LE to NE

As BBC weather introduced a new extreme heat symbol to their weather maps, one randonneur set off to ride 900km from Land’s End to Tyneside

A clear blue sky hung over the peninsular as I coasted the few short miles down to Land’s End. Kevin was waiting looking sharp and keen. His weightless titanium bike catching the morning sun.

With a quick photograph standing before the visitor complex, we were off down the A30 just after 9am. It was already warming up and the headwind was welcome. 

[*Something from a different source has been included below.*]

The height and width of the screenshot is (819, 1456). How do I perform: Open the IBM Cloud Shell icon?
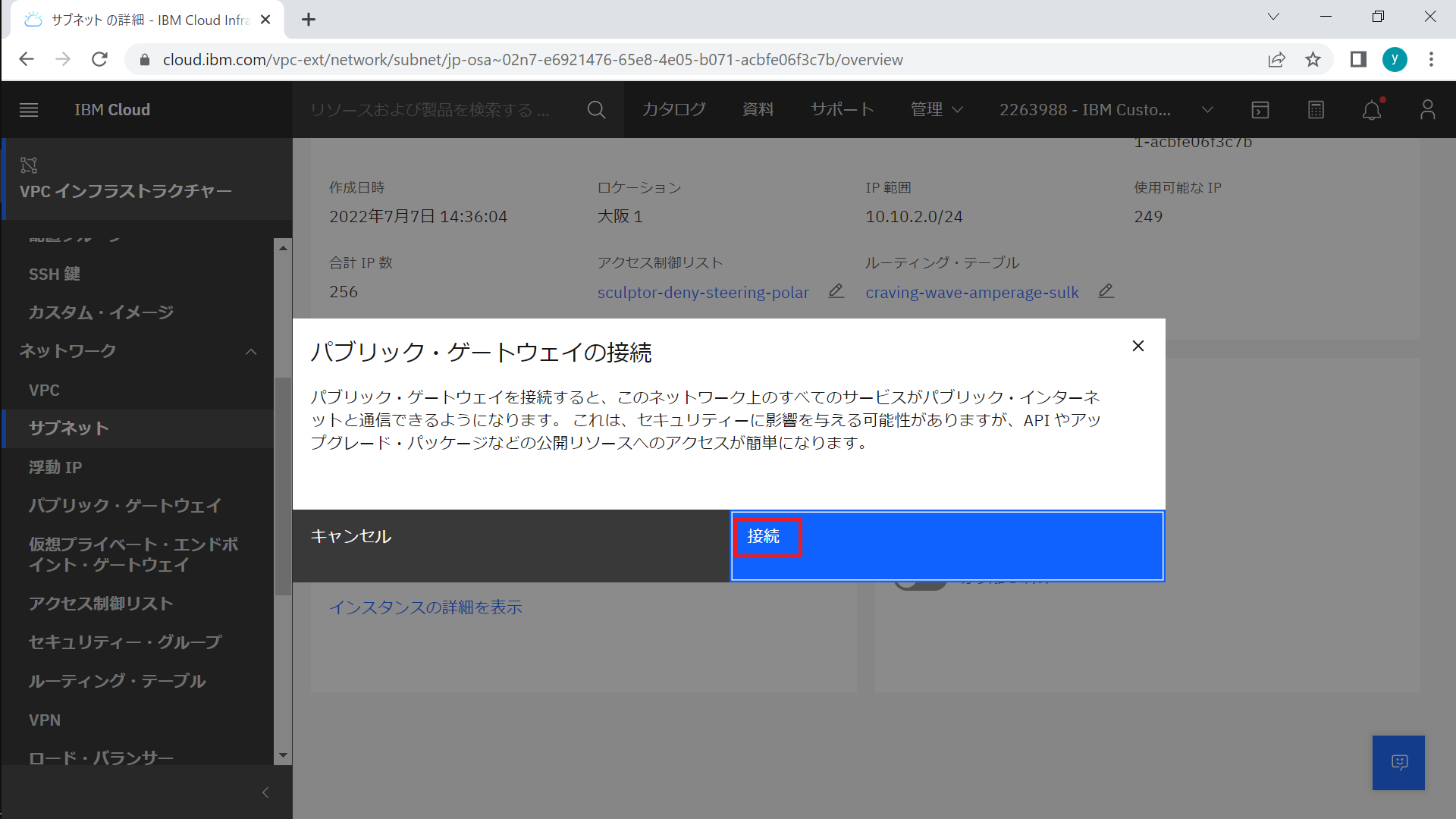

Many months before I had put my name down for Andy Corless’ 1400km audax LEJOG. Sadly, as the intervening months ran parallel to a pandemic the twists and turns of regulations and restrictions knocked the event on the head and I opted to have my entry rolled over the 2022. Meanwhile I’d booked accommodation at St Just and a train ticket to Penzance. I’d also contacted Kevin who lived but a few miles from LE, and he’d agreed to ride with me for part of the way. Also, meanwhile I’d ridden in the Ayrshire hills the previous month and been ravaged by midge. No way was I crossing the Scottish border to repeat the experience. I reviewed the route and decided that a shorter ride to Newcastle in North East England looked like a nice alternative.

At Maruzen another pic before Michael’s Mount where we met the retired club chairman of the Bank of England Cycling Club, who had just moved up to Newcastle. He seemed surprised I planned to cycle there in a little under 3 days.

Leaving the coast, a series of hills followed. At the foot of each one I dropped into my granny ring while Kevin would ride alongside barely turning the pedals. We headed higher and into the Cornish Alps, an area with permanently white-capped hills from the ongoing clay mining. It was good to take a breather and a swig from the bidon as the sun beat down on us.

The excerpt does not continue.